Apollo Tyres MD Neeraj Kanwar puts together a small R&D team, hires business head for North America to make inroads in the world’s biggest tyre market


Neeraj Kanwar, vice-president and managing director, Apollo Tyres. Photo: Ramesh Pathania/Mint
Neeraj Kanwar, vice-president and managing director, Apollo Tyres. Photo: Ramesh Pathania/Mint

New Delhi: Neeraj Kanwar has put together a small research and development (R&D) team focused on the US and hired a business head for North America in his second attempt in three years to enter the world’s biggest tyre market.

The vice-chairman and managing director of Apollo Tyres Ltd has hired Steven Smidlein from Goodyear Tire and Rubber Co. as senior vice-president for north America. Smidlein will be responsible for building the brand and sales in north America for both Apollo and Vredestein, the Dutch tyre-maker Apollo acquired in 2009.

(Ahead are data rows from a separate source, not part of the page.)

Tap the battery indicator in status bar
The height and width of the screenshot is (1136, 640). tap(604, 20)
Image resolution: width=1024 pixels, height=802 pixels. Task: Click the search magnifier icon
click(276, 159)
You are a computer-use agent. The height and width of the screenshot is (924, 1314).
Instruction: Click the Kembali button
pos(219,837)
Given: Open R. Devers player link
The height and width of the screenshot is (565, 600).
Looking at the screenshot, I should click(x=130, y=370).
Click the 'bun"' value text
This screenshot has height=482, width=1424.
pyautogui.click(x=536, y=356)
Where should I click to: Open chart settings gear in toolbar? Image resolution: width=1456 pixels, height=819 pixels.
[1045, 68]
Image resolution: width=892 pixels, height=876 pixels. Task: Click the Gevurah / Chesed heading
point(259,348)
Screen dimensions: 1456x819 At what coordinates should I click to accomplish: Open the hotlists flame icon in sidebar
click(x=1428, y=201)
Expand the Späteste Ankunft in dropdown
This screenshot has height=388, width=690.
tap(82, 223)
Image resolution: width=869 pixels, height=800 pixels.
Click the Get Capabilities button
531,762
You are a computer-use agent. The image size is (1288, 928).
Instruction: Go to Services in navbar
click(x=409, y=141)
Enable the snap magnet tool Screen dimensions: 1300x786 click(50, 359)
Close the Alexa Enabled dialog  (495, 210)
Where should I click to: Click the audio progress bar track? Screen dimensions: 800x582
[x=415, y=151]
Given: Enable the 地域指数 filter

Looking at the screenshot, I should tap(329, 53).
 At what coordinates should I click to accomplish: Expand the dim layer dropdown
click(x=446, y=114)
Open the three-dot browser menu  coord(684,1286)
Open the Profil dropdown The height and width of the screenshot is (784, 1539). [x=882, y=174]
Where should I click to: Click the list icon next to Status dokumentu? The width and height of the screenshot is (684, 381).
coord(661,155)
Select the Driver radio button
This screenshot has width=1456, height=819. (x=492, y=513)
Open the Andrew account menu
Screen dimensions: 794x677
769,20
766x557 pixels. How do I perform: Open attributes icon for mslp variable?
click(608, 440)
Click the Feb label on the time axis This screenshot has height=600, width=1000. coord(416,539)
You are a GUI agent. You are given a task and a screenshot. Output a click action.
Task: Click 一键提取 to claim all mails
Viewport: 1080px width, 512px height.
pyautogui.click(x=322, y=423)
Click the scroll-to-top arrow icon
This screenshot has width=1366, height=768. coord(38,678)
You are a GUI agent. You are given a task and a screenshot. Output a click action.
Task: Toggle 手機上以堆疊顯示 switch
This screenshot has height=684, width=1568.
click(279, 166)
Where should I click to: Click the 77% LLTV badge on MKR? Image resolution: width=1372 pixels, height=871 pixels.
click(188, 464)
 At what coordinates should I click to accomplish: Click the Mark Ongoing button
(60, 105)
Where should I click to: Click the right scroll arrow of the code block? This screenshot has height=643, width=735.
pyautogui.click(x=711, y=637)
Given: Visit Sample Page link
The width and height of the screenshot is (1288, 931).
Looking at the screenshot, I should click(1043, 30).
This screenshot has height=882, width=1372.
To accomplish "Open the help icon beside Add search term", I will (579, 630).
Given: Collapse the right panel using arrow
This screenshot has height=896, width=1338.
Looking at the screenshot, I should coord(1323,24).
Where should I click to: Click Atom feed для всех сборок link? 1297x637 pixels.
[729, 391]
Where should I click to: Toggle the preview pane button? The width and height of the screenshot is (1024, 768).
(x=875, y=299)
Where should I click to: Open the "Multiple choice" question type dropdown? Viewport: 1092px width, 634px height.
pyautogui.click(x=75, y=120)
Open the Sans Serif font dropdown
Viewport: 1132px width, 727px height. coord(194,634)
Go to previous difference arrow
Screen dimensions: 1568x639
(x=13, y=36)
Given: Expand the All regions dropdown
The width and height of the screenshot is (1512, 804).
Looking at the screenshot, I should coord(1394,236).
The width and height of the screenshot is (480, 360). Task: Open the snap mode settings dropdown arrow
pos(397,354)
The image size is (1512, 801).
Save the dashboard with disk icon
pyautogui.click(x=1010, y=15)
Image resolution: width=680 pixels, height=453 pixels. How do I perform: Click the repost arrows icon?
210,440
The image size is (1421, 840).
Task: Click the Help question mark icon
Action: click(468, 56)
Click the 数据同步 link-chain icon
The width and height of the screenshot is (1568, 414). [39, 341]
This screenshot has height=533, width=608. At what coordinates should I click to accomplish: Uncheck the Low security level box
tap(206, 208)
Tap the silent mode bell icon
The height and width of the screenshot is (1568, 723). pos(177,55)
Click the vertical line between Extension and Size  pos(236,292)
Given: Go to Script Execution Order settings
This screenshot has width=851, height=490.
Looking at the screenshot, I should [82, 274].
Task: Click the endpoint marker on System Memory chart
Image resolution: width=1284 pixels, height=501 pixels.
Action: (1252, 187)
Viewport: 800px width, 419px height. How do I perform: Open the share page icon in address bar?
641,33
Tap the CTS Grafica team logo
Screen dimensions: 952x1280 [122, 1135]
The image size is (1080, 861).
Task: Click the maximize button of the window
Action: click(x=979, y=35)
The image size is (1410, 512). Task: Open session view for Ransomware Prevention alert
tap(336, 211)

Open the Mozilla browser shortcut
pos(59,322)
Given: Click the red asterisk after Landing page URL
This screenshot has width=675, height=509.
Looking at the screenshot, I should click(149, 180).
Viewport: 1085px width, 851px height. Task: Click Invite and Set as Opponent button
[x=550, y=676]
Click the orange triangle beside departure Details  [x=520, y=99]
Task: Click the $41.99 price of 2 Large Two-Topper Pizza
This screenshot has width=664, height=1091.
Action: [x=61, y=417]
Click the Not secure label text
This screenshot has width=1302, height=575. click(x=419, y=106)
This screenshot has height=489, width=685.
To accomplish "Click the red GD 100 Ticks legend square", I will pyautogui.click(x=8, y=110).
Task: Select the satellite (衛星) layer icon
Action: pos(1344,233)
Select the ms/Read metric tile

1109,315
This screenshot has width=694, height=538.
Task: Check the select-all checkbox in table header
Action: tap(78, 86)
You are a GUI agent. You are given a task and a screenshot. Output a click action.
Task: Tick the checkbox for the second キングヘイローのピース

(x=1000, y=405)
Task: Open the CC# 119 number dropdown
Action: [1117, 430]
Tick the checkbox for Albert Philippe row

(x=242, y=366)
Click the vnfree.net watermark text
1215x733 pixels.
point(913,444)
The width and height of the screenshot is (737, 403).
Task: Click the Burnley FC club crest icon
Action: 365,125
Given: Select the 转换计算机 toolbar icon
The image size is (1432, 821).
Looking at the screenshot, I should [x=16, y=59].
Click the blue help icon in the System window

Apollo Tyres is also in the process of hiring two executives in R&D who will work in tandem with the firm’s R&D hub in Frankfurt to develop products for the US market, Kanwar said in an interview.

“A lot of emphasis is on building products. American vehicles are different from (those in) Europe. Our coverage of product mix is only 10% of the American car market. First challenge is to take it to 70%. That will only be done through R&D,” Kanwar said.

Apollo knows how to win in price-sensitive markets, explained Abdul Majeed, partner and auto practice leader, PricewaterhouseCoopers (PwC). Now, it will have to build products for customers who are quite willing to pay (for good products), he added.

Apollo does export to the US—roughly 150,000 units per year, just a fraction of the $47 billion market in which 300 million tyres are sold each year.

This is Kanwar’s second stab at entering the US after being thwarted the first time. Apollo announced a deal to buy Cooper Tire & Rubber Co. for $2.5 billion (around Rs14,575 crore then) on 12 June 2013, but the acquisition fell through because of obstacles created by Cooper’s Chinese joint venture partner.

Had the deal gone through, it would have been the largest in India’s automotive industry, ahead of Tata Motors Ltd’s $2.3 billion purchase of Jaguar Land Rover in 2008. It would have made Apollo the seventh largest tyre maker in the world with control over Cooper’s 14 manufacturing plants around the world and a combined annual revenue of $6.5 billion.

Today, Apollo ranks 16th by revenue, according to Tyrepress, a trade journal. It has set itself a target of becoming a $6 billion company globally by 2020 from around $1.8 billion. The fillip from the US market will only come in the next decade, said Kanwar.

“In our tyre business, once you sustain $100 million per annum turnover in the US then you look at sourcing and manufacturing facilities as freight is very expensive,” he said. “We have just put the seeds in marketing and distribution. About 4-5 years from now, we will look at opportunities for setting up a factory and local sourcing.”

Without succeeding in the US, it will be difficult for Apollo Tyres to make a mark globally, said Majeed of PwC.

The US market will keep adding 16-17 million vehicles every year, according to him. Besides, with a vehicle population of 200 million, the US is a huge replacement market.

Had Kanwar succeeded in buying Cooper, it would have given him an easy entry into China—the world’s largest tyre market. But, for now, China seems to be off the radar of Apollo Tyres. “I like Chinese food. But I don’t like the Chinese (market),” Kanwar said.